Desde el deshabitado campamento, en una de las zonas más altas de la elevación en torno a la que éste fuera montado, tomando el resto gran parte de una extensa llanura, Hondocalvario, aún maniatado al árbol y custodiado por un par de silenciosos centinelas, contemplaba desquiciado el despliegue que ante sí hacían ambas fuerzas, al menos lo que alcanzaba a ver. Debía estar allí él también, se decía enfurecido, mas no defendiendo la causa del ya fallecido duque Liborio Hediondaflor, sino la única que verdaderamente era digna del más grande de los sacrificios: la vida y la misma ánima, con las que de buen grado estaba dispuesto a pagar si con ello ocasionaba el por él tan ansiado apocalipsis que, una vez hubiese servido de castigo para hombres y mujeres, aun niños, restablecería con el puñado de supervivientes restantes, los elegidos, la fe, ya bastante menguada, que una vez sirviera para que todo fuese mejor en un tiempo ya pasado, según contaban las sagradas escrituras, que no habrían de mentir. “No hay fin que no propicie un nuevo principio”, murmuró para sí mientras sus manos abrían el misterioso libro de páginas en blanco, en las cuales clavó sus enfermizos ojos.
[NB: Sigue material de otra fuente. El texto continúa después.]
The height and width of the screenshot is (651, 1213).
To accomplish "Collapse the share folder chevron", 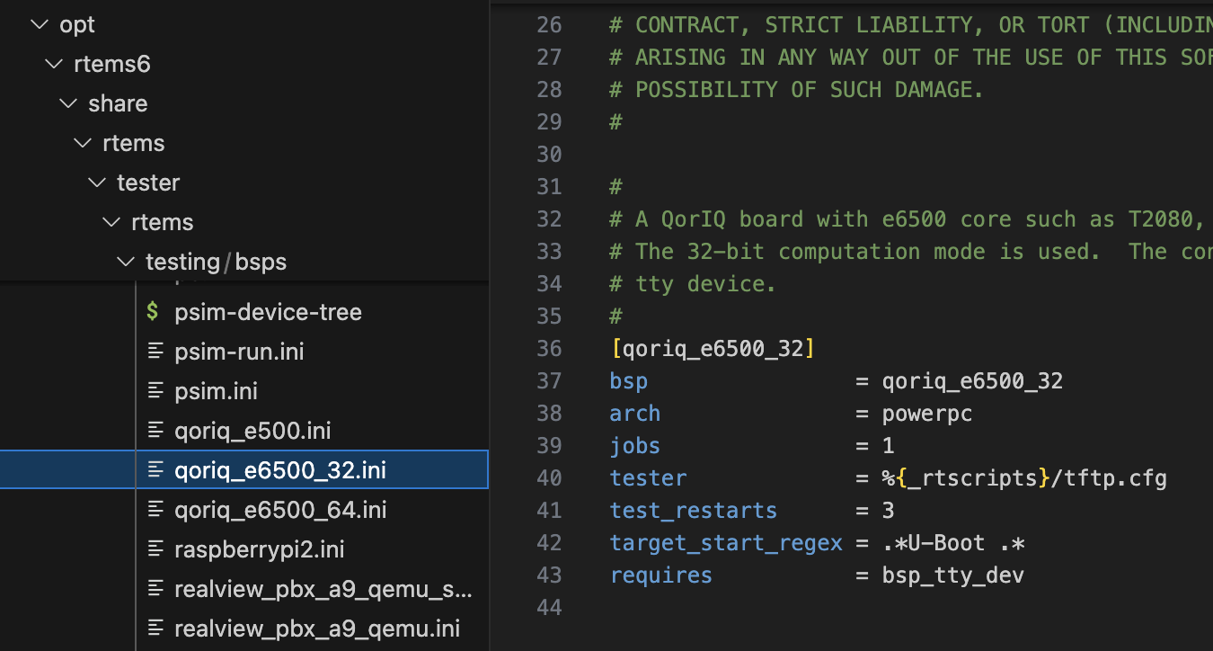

No podría escribirlo sin Eladio. Sólo él le servía. Debía ser él, estaba seguro. Una súbita duda ensombreció su ánimo. ¿Qué ocurriría si cometía un error? No podía desbarrar en su elección. Qué terrible resultaría todo de suceder tal catástrofe, razonó fugazmente. Un pensamiento le hizo recomponerse. “No. No me equivoco con Eladio”, se dijo seguro de sí mismo. “No puedo equivocarme. El gran poder no lo permitiría”. Sin embargo, nada de lo que pretendía llevar a cabo podría ser hecho cautivo como estaba. Hondocalvario, poniendo todas sus esperanzas en la voluntad de dios, se abandonó a una febril oración en la que imploraba un cambio en las tornas que le permitiera convertirse en el arma ejecutora de los designios del cielo tal como él los sentía.

De súbito, un trueno estalló sobre las cabezas de los estremecidos hombres que se disponían para la lucha. Y las grises nubes que teñían las alturas rompieron a llover pesadamente sobre Los Campos de Algúnlugar, donde todos, sin excepción, se sintieron sobrecogidos.